*Work order*: In this exercise, every entry is to be copied exactly.

*Data for the task*:
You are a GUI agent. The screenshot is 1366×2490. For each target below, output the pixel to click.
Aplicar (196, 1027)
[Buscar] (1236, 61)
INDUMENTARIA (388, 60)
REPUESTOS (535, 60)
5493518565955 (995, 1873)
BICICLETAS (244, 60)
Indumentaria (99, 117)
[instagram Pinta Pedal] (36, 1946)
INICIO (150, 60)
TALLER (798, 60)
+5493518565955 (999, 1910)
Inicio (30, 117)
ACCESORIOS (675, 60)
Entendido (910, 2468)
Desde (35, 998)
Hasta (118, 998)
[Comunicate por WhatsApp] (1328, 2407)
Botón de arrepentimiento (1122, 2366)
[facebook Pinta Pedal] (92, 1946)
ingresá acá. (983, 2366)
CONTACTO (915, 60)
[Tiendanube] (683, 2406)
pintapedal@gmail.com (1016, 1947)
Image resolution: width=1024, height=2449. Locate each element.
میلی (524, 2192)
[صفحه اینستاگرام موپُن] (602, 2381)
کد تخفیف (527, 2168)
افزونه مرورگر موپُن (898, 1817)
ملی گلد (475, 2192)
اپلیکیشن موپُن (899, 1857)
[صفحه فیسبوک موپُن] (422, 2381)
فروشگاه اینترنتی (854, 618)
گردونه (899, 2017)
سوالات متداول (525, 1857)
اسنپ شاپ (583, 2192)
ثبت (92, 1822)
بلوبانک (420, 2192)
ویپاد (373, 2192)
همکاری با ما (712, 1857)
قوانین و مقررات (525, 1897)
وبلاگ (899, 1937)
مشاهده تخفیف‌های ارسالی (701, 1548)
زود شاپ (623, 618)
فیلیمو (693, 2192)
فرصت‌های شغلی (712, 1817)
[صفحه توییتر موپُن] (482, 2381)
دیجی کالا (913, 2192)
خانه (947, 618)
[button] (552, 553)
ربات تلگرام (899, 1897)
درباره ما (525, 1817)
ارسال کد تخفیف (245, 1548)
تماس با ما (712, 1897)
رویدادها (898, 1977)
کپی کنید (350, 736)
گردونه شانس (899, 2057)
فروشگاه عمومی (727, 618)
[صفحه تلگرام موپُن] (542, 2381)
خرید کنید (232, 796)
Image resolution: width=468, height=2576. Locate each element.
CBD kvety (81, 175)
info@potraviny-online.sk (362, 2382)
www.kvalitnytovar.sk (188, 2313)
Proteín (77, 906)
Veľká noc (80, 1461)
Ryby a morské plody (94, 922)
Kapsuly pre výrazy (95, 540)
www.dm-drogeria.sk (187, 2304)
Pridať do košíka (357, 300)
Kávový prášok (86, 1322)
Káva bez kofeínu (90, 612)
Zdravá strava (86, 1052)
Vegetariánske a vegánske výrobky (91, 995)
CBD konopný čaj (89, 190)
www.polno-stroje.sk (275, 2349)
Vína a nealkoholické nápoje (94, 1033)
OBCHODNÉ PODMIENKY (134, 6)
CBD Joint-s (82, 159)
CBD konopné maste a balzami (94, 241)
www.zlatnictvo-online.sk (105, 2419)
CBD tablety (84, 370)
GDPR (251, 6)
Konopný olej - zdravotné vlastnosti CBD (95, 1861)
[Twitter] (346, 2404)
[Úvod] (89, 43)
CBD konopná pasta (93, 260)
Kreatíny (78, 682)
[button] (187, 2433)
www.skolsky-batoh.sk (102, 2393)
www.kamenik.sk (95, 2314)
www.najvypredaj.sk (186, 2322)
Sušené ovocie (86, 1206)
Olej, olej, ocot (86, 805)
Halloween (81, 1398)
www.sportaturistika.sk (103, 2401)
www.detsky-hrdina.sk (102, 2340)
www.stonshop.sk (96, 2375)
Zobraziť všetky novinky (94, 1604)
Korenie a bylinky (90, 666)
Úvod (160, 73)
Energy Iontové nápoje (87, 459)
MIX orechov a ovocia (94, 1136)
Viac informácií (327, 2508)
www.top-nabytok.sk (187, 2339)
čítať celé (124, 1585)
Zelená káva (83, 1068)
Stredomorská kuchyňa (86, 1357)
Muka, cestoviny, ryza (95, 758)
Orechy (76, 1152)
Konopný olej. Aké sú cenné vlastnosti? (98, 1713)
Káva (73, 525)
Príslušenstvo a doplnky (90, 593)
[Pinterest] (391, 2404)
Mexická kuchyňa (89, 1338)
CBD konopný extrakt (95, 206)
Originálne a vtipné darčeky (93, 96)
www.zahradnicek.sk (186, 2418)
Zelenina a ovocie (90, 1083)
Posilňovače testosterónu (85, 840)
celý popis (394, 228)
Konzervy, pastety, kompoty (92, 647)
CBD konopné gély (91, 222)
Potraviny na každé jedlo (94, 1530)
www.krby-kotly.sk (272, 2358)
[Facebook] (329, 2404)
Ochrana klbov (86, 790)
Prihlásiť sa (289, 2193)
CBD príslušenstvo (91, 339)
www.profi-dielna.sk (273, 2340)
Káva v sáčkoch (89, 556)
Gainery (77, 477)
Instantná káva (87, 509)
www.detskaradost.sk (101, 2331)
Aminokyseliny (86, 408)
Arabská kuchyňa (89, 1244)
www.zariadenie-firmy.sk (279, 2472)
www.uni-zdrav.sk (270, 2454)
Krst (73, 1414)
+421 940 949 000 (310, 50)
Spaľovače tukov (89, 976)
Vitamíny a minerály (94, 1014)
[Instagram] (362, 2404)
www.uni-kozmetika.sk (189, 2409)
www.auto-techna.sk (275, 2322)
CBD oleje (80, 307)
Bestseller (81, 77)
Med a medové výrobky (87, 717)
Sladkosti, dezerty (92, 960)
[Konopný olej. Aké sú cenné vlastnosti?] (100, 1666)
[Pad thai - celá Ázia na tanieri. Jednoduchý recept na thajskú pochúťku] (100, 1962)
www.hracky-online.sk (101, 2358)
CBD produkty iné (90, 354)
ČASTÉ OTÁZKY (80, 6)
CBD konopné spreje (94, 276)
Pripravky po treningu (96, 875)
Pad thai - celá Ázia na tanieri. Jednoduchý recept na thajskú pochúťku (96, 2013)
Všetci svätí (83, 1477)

*Task result*:
You are a GUI agent. The screenshot is 1366×2490. For each target below, output the pixel to click.
Aplicar (196, 1027)
[Buscar] (1236, 61)
INDUMENTARIA (388, 60)
REPUESTOS (535, 60)
5493518565955 (995, 1873)
BICICLETAS (244, 60)
Indumentaria (99, 117)
[instagram Pinta Pedal] (36, 1946)
INICIO (150, 60)
TALLER (798, 60)
+5493518565955 (999, 1910)
Inicio (30, 117)
ACCESORIOS (675, 60)
Entendido (910, 2468)
Desde (35, 998)
Hasta (118, 998)
[Comunicate por WhatsApp] (1328, 2407)
Botón de arrepentimiento (1122, 2366)
[facebook Pinta Pedal] (92, 1946)
ingresá acá. (983, 2366)
CONTACTO (915, 60)
[Tiendanube] (683, 2406)
pintapedal@gmail.com (1016, 1947)
Image resolution: width=1024, height=2449. Locate each element.
میلی (524, 2192)
[صفحه اینستاگرام موپُن] (602, 2381)
کد تخفیف (527, 2168)
افزونه مرورگر موپُن (898, 1817)
ملی گلد (475, 2192)
اپلیکیشن موپُن (899, 1857)
[صفحه فیسبوک موپُن] (422, 2381)
فروشگاه اینترنتی (854, 618)
گردونه (899, 2017)
سوالات متداول (525, 1857)
اسنپ شاپ (583, 2192)
ثبت (92, 1822)
بلوبانک (420, 2192)
ویپاد (373, 2192)
همکاری با ما (712, 1857)
قوانین و مقررات (525, 1897)
وبلاگ (899, 1937)
مشاهده تخفیف‌های ارسالی (701, 1548)
زود شاپ (623, 618)
فیلیمو (693, 2192)
فرصت‌های شغلی (712, 1817)
[صفحه توییتر موپُن] (482, 2381)
دیجی کالا (913, 2192)
خانه (947, 618)
[button] (552, 553)
ربات تلگرام (899, 1897)
درباره ما (525, 1817)
ارسال کد تخفیف (245, 1548)
تماس با ما (712, 1897)
رویدادها (898, 1977)
کپی کنید (350, 736)
گردونه شانس (899, 2057)
فروشگاه عمومی (727, 618)
[صفحه تلگرام موپُن] (542, 2381)
خرید کنید (232, 796)
Image resolution: width=468, height=2576. Locate each element.
CBD kvety (81, 175)
info@potraviny-online.sk (362, 2382)
www.kvalitnytovar.sk (188, 2313)
Proteín (77, 906)
Veľká noc (80, 1461)
Ryby a morské plody (94, 922)
Kapsuly pre výrazy (95, 540)
www.dm-drogeria.sk (187, 2304)
Pridať do košíka (357, 300)
Kávový prášok (86, 1322)
Káva bez kofeínu (90, 612)
Zdravá strava (86, 1052)
Vegetariánske a vegánske výrobky (91, 995)
CBD konopný čaj (89, 190)
www.polno-stroje.sk (275, 2349)
Vína a nealkoholické nápoje (94, 1033)
OBCHODNÉ PODMIENKY (134, 6)
CBD Joint-s (82, 159)
CBD konopné maste a balzami (94, 241)
www.zlatnictvo-online.sk (105, 2419)
CBD tablety (84, 370)
GDPR (251, 6)
Konopný olej - zdravotné vlastnosti CBD (95, 1861)
[Twitter] (346, 2404)
[Úvod] (89, 43)
CBD konopná pasta (93, 260)
Kreatíny (78, 682)
[button] (187, 2433)
www.skolsky-batoh.sk (102, 2393)
www.kamenik.sk (95, 2314)
www.najvypredaj.sk (186, 2322)
Sušené ovocie (86, 1206)
Olej, olej, ocot (86, 805)
Halloween (81, 1398)
www.sportaturistika.sk (103, 2401)
www.detsky-hrdina.sk (102, 2340)
www.stonshop.sk (96, 2375)
Zobraziť všetky novinky (94, 1604)
Korenie a bylinky (90, 666)
Úvod (160, 73)
Energy Iontové nápoje (87, 459)
MIX orechov a ovocia (94, 1136)
Viac informácií (327, 2508)
www.top-nabytok.sk (187, 2339)
čítať celé (124, 1585)
Zelená káva (83, 1068)
Stredomorská kuchyňa (86, 1357)
Muka, cestoviny, ryza (95, 758)
Orechy (76, 1152)
Konopný olej. Aké sú cenné vlastnosti? (98, 1713)
Káva (73, 525)
Príslušenstvo a doplnky (90, 593)
[Pinterest] (391, 2404)
Mexická kuchyňa (89, 1338)
CBD konopný extrakt (95, 206)
Originálne a vtipné darčeky (93, 96)
www.zahradnicek.sk (186, 2418)
Zelenina a ovocie (90, 1083)
Posilňovače testosterónu (85, 840)
celý popis (394, 228)
Konzervy, pastety, kompoty (92, 647)
CBD konopné gély (91, 222)
Potraviny na každé jedlo (94, 1530)
www.krby-kotly.sk (272, 2358)
[Facebook] (329, 2404)
Ochrana klbov (86, 790)
Prihlásiť sa (289, 2193)
CBD príslušenstvo (91, 339)
www.profi-dielna.sk (273, 2340)
Káva v sáčkoch (89, 556)
Gainery (77, 477)
Instantná káva (87, 509)
www.detskaradost.sk (101, 2331)
Aminokyseliny (86, 408)
Arabská kuchyňa (89, 1244)
www.zariadenie-firmy.sk (279, 2472)
www.uni-zdrav.sk (270, 2454)
Krst (73, 1414)
+421 940 949 000 (310, 50)
Spaľovače tukov (89, 976)
Vitamíny a minerály (94, 1014)
[Instagram] (362, 2404)
www.uni-kozmetika.sk (189, 2409)
www.auto-techna.sk (275, 2322)
CBD oleje (80, 307)
Bestseller (81, 77)
Med a medové výrobky (87, 717)
Sladkosti, dezerty (92, 960)
[Konopný olej. Aké sú cenné vlastnosti?] (100, 1666)
[Pad thai - celá Ázia na tanieri. Jednoduchý recept na thajskú pochúťku] (100, 1962)
www.hracky-online.sk (101, 2358)
CBD produkty iné (90, 354)
ČASTÉ OTÁZKY (80, 6)
CBD konopné spreje (94, 276)
Pripravky po treningu (96, 875)
Pad thai - celá Ázia na tanieri. Jednoduchý recept na thajskú pochúťku (96, 2013)
Všetci svätí (83, 1477)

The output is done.